Sehr geehrter Herr Mander,

Ihr Unverständnis gegenüber meiner hinlänglich in der Presse dokumentierten Geste auf der Gegendemonstration zur NPD-Kundgebung in Hanau nehme ich zur Kenntnis. Aber ich kann, will und werde mich von meinem Verhalten nicht distanzieren. Dass um mich herum viele Menschen den Nazis den ausgestreckten Mittelfinger gezeigt haben und dies vielleicht die einzige Sprache ist, die diese braunen Dumpfköpfe verstehen, soll dabei gar nicht als Erklärung dienen. Ich bitte Sie aber insoweit um Verständnis, als ich nun einmal ein Mensch und keine emotionsloser Politroboter bin. Ich weiß nicht, ob Sie an der Gegendemonstration teilgenommen haben. Ich jedenfalls fand es unerträglich, den dumpfen, menschenverachtenden Hetzparolen der NPD-Redner zuhören zu müssen. Ich engagiere mich seit vielen Jahren mit großer Leidenschaft gegen Rassismus und Fremdenfeindlichkeit, diskutiere als Abgeordneter häufig mit Schülern über das Thema, weiß aus meiner Erfahrung als Entwicklungspolitiker, unter welch schlimmen Bedingungen Flüchtlinge nach Deutschland gelangen und warum sie ihre Heimat verlassen müssen -- und dann muss ich erleben, dass mitten in Hanau ausländerfeindliche, volksverhetzende Reden gehalten werden. Ich fand das abscheulich und habe das auch deutlich gemacht. Übrigens natürlich nicht nur mit dem Zeigen des Mittelfingers, sondern auch durch eine mit vielen Argumenten gegen Rechts versehene Rede von mir am Anfang der Gegendemonstration. Mit Berufs-NPD-Funktionären vom Schlage eines Holger Apfel ist es meiner Erfahrung nach übrigens völlig sinnlos in eine ernsthafte Diskussion einzutreten. Sehr wohl kann dieser Versuch bei Wählern und Mitläufern rechter Parteien lohnen, nicht aber bei hardcore-Nazis. Vor Nazis dürfen wir keinen Zentimeter zurückweichen, im Gegenteil, wir müssen sie entschlossen zurückdrängen und klar machen: für eure Ansichten ist kein Platz in unserer Gesellschaft, ihr seid Feinde unserer Verfassung!
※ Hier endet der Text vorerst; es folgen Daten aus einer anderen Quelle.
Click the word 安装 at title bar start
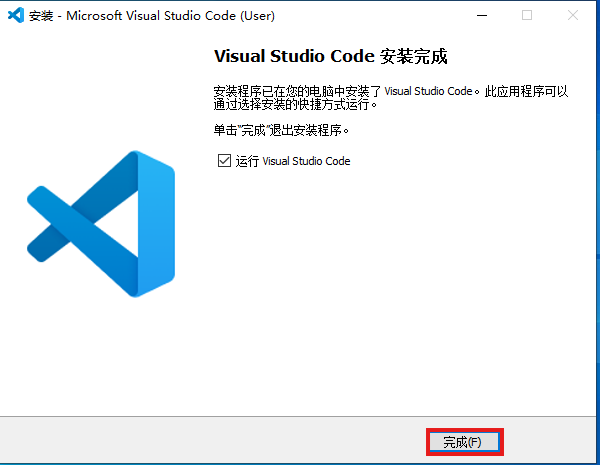Viewport: 600px width, 465px height. tap(42, 16)
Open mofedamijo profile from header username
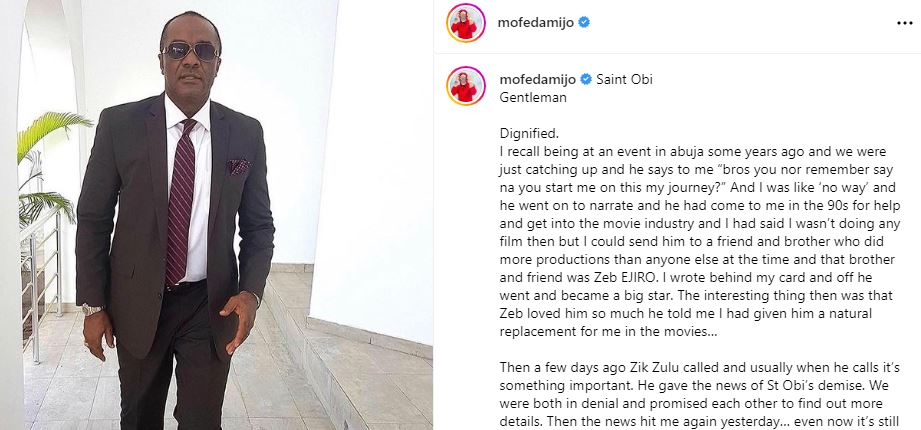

Bei allem Respekt vor den kritischen Stimmen bezüglich des "Stinkefingers" bin ich im Grundsatz mit mir völlig im Reinen: Nur durch mein energisches Einschreiten und Melden der volksverhetzenden Parolen beim Polizei-Einsatzleiter ist mit Hilfe von Claus Kaminsky die Kundgebung letztlich abgebrochen und sind in der Folge in anderen Städten bundesweit weitere NPD-Versammlungen verhindert worden. Das Signal, das von meiner Strafanzeige gegen den NDP-Bundesvorsitzenden Holger Apfel ausgegangen ist, hat sogar dazu geführt, dass die NPD sich darüber beklagt hat, dass in Baden-Württemberg ein landesweites Redeverbot gegen Apfel ausgesprochen worden sei. Wenn das die Folge meines Handelns ist, kann ich nur sagen: Es war richtig, ein deutliches Zeichen gegen Rechts zu setzen!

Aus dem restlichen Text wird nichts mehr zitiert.